**Requirements:**
Format the material that opens with the line containing "You are a GUI" and closes with the line containing "Permitir todas las cookies (603, 1180)" as a two-column CSV with the headers instruction and coordinates. Put each text and its matching answer on one row, each in a single quoted field with line breaks replaced by spaces.

[Stored data start]

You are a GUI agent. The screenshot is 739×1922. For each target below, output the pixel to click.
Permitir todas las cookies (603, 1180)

[Stored data end]
[Stored data start]

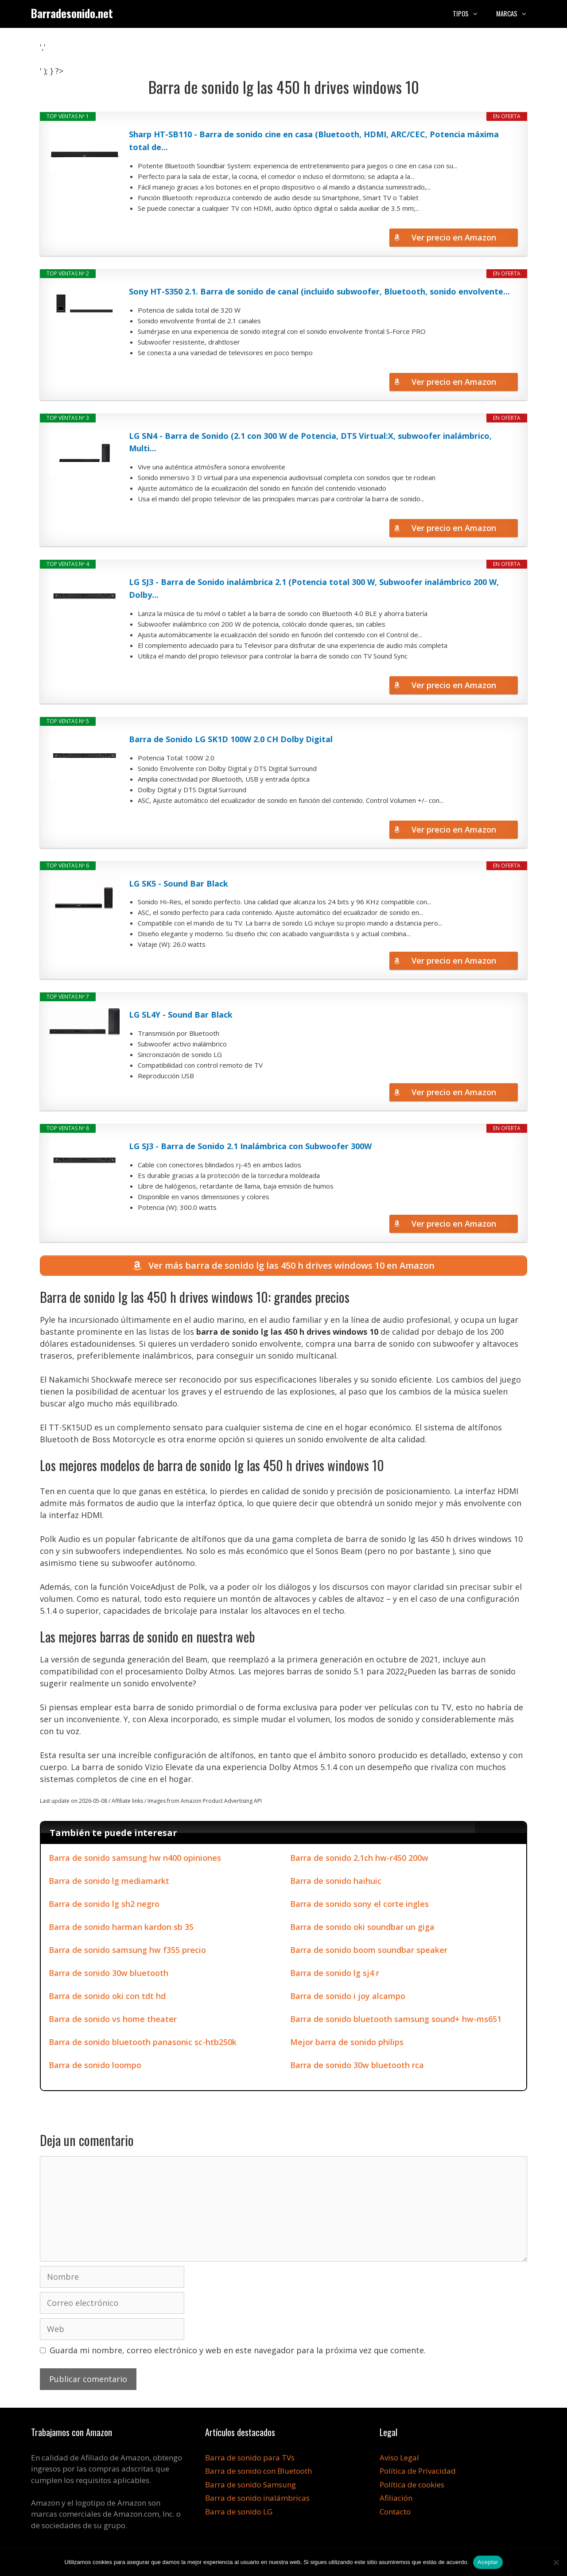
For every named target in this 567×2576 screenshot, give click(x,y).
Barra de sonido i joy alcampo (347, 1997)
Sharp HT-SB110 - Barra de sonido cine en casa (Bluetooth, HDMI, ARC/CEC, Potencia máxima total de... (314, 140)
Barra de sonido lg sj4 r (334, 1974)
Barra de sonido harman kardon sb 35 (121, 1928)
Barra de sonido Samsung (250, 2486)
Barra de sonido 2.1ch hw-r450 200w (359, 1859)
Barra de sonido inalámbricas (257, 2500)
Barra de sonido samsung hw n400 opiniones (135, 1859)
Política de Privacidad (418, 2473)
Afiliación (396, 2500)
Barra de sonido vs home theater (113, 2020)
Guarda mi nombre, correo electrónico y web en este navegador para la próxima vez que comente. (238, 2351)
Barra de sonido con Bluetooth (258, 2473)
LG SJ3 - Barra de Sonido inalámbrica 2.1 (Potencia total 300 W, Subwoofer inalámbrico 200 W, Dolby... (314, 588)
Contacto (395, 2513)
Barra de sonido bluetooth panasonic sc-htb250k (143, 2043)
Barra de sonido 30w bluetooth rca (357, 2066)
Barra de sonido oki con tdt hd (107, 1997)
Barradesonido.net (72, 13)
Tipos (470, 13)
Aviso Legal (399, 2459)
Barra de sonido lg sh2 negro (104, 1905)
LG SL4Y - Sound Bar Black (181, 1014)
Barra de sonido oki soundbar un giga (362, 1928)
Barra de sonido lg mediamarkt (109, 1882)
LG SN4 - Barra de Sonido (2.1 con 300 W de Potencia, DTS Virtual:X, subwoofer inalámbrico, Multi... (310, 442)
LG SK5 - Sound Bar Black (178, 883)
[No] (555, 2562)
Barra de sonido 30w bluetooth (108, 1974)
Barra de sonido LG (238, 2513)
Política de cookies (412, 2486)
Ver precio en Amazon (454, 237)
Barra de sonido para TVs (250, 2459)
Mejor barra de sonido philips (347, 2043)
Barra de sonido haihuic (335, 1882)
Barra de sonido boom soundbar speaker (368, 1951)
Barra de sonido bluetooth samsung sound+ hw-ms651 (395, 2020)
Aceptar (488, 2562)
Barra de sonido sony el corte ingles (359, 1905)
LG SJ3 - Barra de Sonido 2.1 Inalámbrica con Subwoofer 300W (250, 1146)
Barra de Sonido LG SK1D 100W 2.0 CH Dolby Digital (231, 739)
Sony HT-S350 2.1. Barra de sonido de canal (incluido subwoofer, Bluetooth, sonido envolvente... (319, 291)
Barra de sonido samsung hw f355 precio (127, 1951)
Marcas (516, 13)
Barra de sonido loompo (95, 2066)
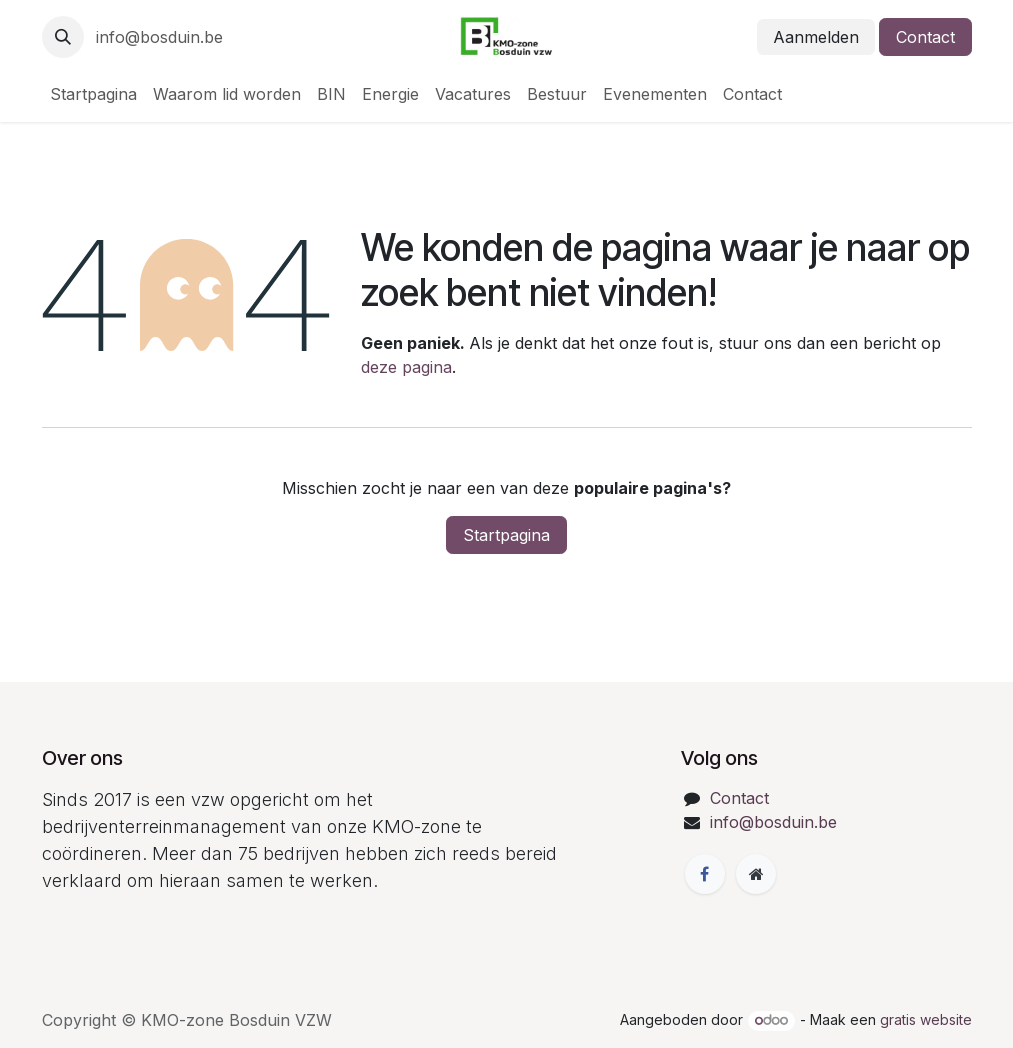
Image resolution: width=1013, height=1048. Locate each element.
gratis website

[Stored data end]
[Stored data start]

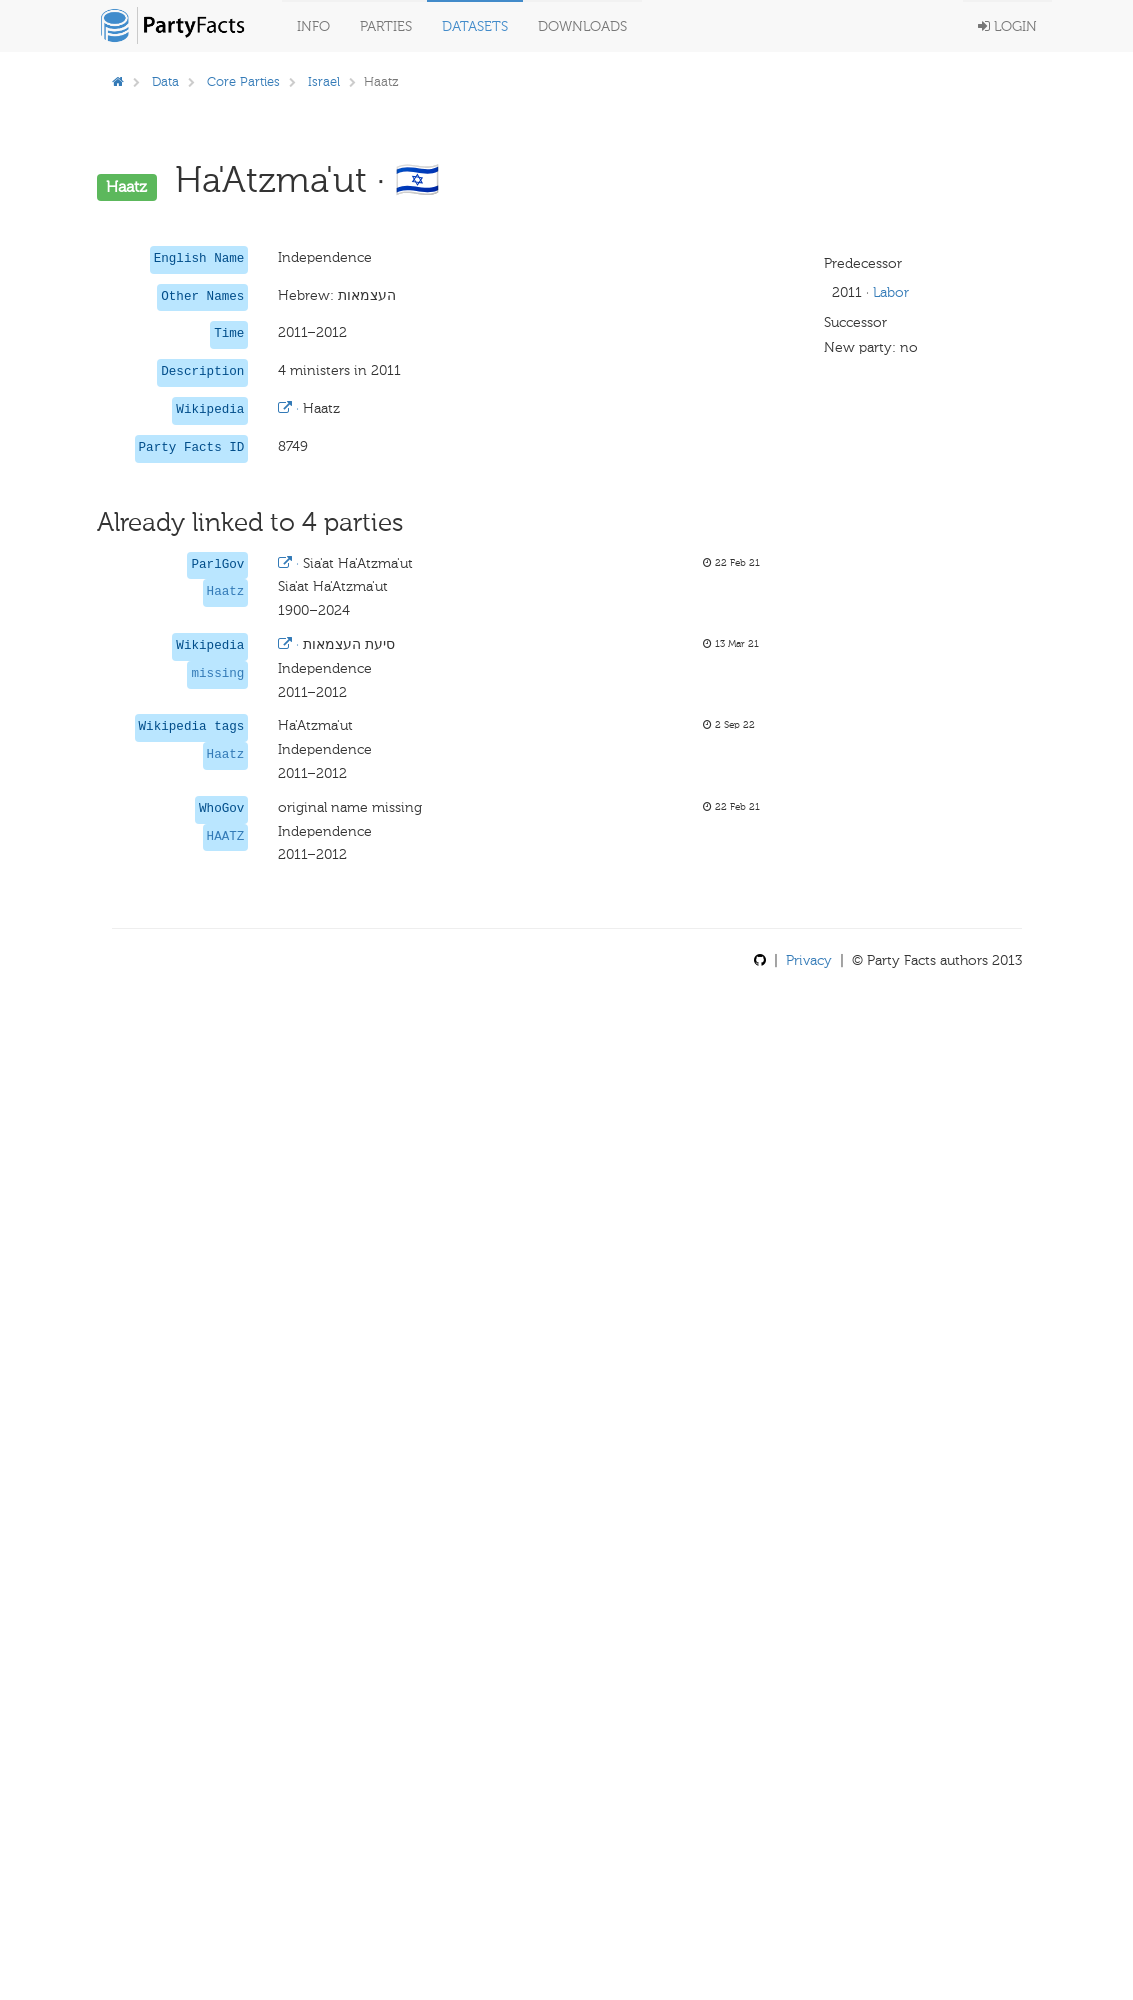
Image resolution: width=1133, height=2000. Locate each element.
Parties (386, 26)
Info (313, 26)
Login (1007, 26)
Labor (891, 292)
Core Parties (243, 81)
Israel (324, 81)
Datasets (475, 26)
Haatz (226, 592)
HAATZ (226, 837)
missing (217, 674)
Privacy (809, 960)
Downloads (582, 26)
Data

[Stored data end]

**Result below:**
instruction,coordinates
"You are a GUI agent. The screenshot is 739×1922. For each target below, output the pixel to click. Permitir todas las cookies","(603, 1180)"